FIGURE 5.

Effector function of neutrophils derived in vivo from HoxB8-conditional progenitors. Seven days after CD45.1 mice received transplant of wild-type HoxB8-conditional progenitors, blood samples were subjected to assays of neutrophil function using flow cytometry. CD45.2⁺Ly6G⁺ donor-derived neutrophils were distinguished from CD45.1⁺Ly6G⁺ host-derived neutrophils for comparative analyses. (A) Host and donor neutrophil phagocytosis of pHrodo-Green conjugated S. aureus, measured after 60 min exposure in the absence or presence of 10 μg/ml cytochalasin D (CD).

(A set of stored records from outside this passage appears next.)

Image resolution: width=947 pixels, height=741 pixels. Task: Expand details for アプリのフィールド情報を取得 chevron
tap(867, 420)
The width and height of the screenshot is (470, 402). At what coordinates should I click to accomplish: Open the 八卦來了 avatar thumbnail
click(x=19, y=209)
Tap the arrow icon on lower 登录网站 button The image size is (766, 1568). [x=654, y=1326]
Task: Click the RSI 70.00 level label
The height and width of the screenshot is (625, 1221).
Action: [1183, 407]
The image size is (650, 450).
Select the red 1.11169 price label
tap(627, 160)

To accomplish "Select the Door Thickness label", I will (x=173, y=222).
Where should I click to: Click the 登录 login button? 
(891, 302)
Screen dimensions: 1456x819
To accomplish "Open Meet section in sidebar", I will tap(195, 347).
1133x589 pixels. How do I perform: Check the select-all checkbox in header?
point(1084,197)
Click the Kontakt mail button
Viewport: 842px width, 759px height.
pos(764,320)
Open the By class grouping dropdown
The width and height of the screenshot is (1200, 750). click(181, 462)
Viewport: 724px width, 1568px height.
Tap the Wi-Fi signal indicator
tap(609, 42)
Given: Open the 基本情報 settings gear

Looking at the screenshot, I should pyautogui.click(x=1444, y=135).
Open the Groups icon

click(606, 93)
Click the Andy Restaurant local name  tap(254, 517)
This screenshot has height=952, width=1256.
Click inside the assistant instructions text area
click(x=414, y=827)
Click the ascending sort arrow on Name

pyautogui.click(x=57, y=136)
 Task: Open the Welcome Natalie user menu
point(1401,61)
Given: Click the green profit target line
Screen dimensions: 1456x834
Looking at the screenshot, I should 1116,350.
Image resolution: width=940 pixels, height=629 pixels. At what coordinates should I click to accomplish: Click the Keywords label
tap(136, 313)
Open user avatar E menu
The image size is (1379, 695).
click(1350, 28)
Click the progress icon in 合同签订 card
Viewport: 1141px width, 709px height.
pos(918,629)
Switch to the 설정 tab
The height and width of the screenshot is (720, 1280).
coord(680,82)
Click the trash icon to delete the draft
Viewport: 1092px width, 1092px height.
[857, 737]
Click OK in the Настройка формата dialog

Data were analyzed using two-way ANOVA with Bonferroni post-hoc test for multiple comparisons. *p < 0.05, compared to 0 min #p < 0.05, compared to 60 min. (B) Host and donor neutrophil intracellular killing of S. aureus, as measured by the fraction of neutrophils remaining GFP⁺ 45 min after allowing initial phagocytosis of strain USA300-sGFP. The killing efficiency was calculated by comparing the end point fraction of GFP⁺ neutrophils to the starting point (0 min). Data were analyzed using two-way ANOVA with Bonferroni post-hoc test for multiple comparisons. *p < 0.05, compared to 0 min #p < 0.05, as indicated. Killing efficiency data were analyzed by an unpaired Student’s t-test. (C) Quantification of stimulated ROS generation by host and donor neutrophils, expressed as the mean fluorescence intensity of DHR123. Blood samples were stimulated with either heat-killed S. aureus (HKSA) or 100 ng/ml PMA, in the absence or presence of 10 μM DPI. Data were analyzed using two-way ANOVA with Bonferroni post-hoc test for multiple comparisons. *p < 0.05, compared to unstimulated. #p < 0.05, compared to HKSA or PMA alone.